Reading passage>
Tuesday, August 19th, 2014

Well it’s mid-August, and that means kids are going back to school. I know many parents are happy about getting the kids out of the house, but money will need to be spent on pens, notebooks and making sure kids show up to school in the latest styles.

So I thought I’d take a look at teen retailer Abercrombie and Fitch(NYSE: ANF).

The stock currently trades about $41 per share. Over the past year, it has been as high as $49.56 with a 52-week low of $31.14. The market cap is on the smaller side at $3 billion.

For those of you who don’t recognize the Abercrombie and Fitch name, this company operates more than one thousand stores throughout the United States, Canada, Europe, Asia and Australia. It also owns Hollister and Gilly Hicks Brand. I also thought it was interesting that this company has been around since 1892 is headquartered in New Albany, Ohio.

Turning to the numbers, I nearly fell off my chair when I saw the PE ratio for the last 12 months coming in at 96.74, well above the industry at 20.1. Price to sales made me feel better, checking in at 0.73 versus the industry at 1.3.

Raw data>

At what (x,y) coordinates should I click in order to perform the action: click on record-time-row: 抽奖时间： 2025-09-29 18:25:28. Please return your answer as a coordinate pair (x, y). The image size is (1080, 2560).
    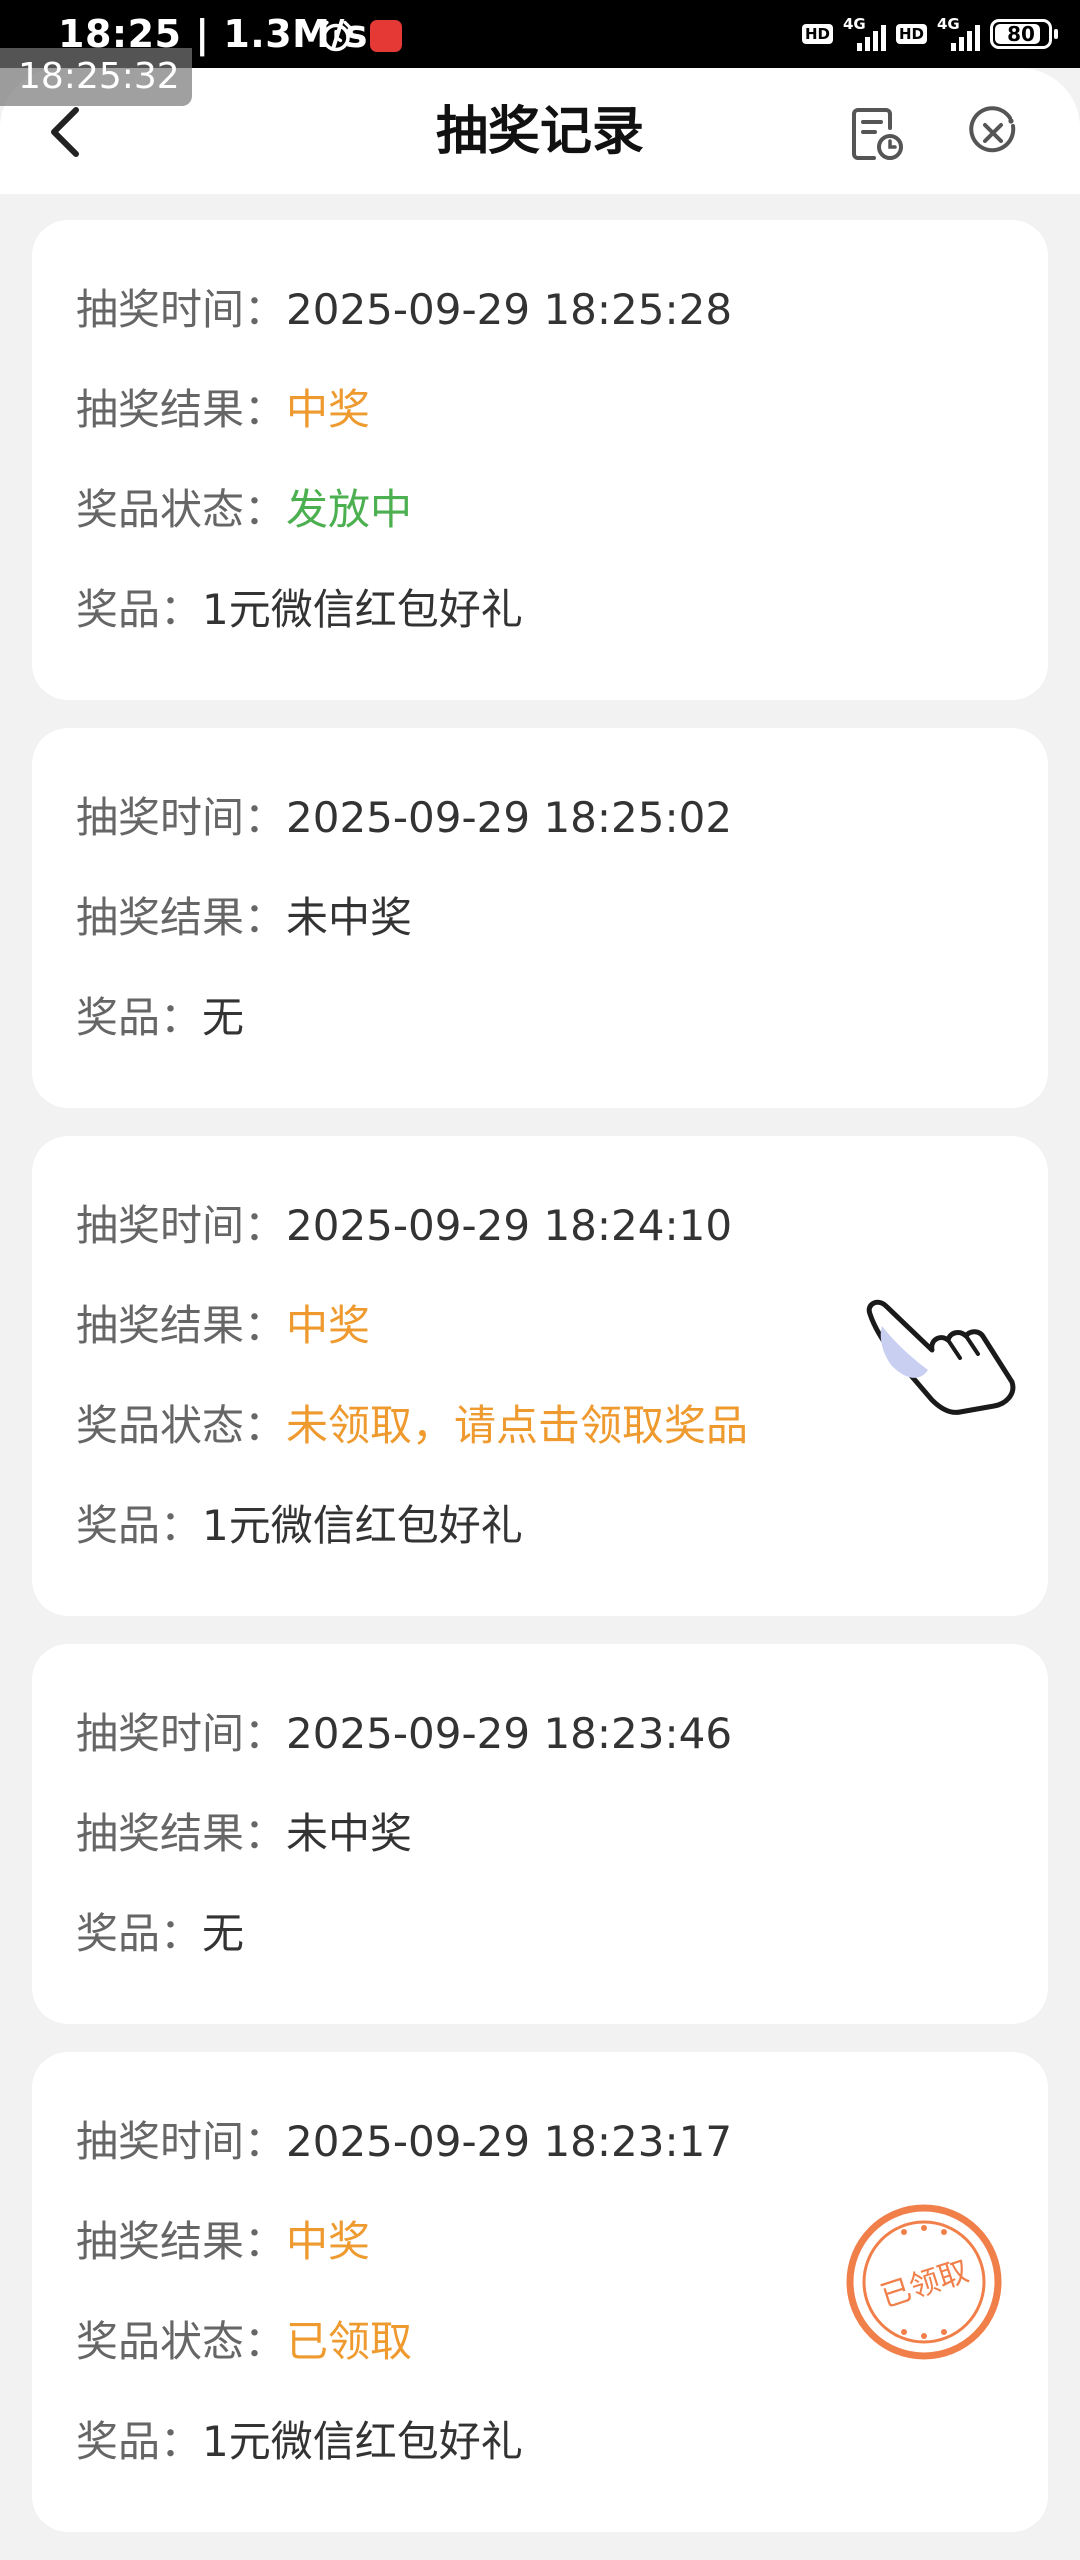
    Looking at the image, I should click on (540, 310).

Assigned task 1>
Answer these questions from the post about Abercrombie and Fitch stock:
(a) What is the stock's 52-week low?
(b) In what city and state is the company headquartered?
(c) What price-to-sales figure does the post give for the industry?
Assigned task 2> Extend the post about Abercrombie and Fitch stock by writing what comes after its last sentence.
The material plays no part in what is asked here.

Answer section 1>
(a) $31.14
(b) New Albany, Ohio
(c) 1.3

Answer section 2>
Price to book value also favors the company at 1.9 versus the higher industry at 5.6.

In the last valuation ratio, which is price to cash flow, it, too, favors the company at 11.0 versus 13.24 for the industry. The company does pay a 2 percent dividend and currently uses 160 percent of the earnings over the last 12 months to pay out that dividend.

Over the last 12 months, sales fell by 7.4 percent when the industry saw its sales increase 3.6 percent.

Earnings-per-share year over year for the last 12 months fell by 86 percent when the industry fell by 6.3 percent. After seeing the high price-earnings ratio over the last 12 months along with the earnings per share falling 86 percent, I decided to look at the income statement to see if there was an usual expense that would cause this.

In the quarter ending February 2014, the company took a restructuring charge of $81 million along with an asset impairment charge of $46.7 million. The company also had a $24 million loss for the recent quarter ending May 2014, and a $15.6 million loss for the quarter ending November 2013.

Moving on to the balance sheet, the current ratio looks good for the company at 2.24 -- just less than the industry average of 2.35. Total debt to equity is very good for Abercrombie at 12.4 verses 34.3 for the industry.

Due to the write-offs and the losses over the last couple of quarters, return on equity for Abercrombie is very low -- 2.3 percent compared with 22.9 percent for the industry. Also low because of the write-offs was the net profit margin, which checked in at 0.93 percent, or roughly one-sixth the industry average of 6.4 percent.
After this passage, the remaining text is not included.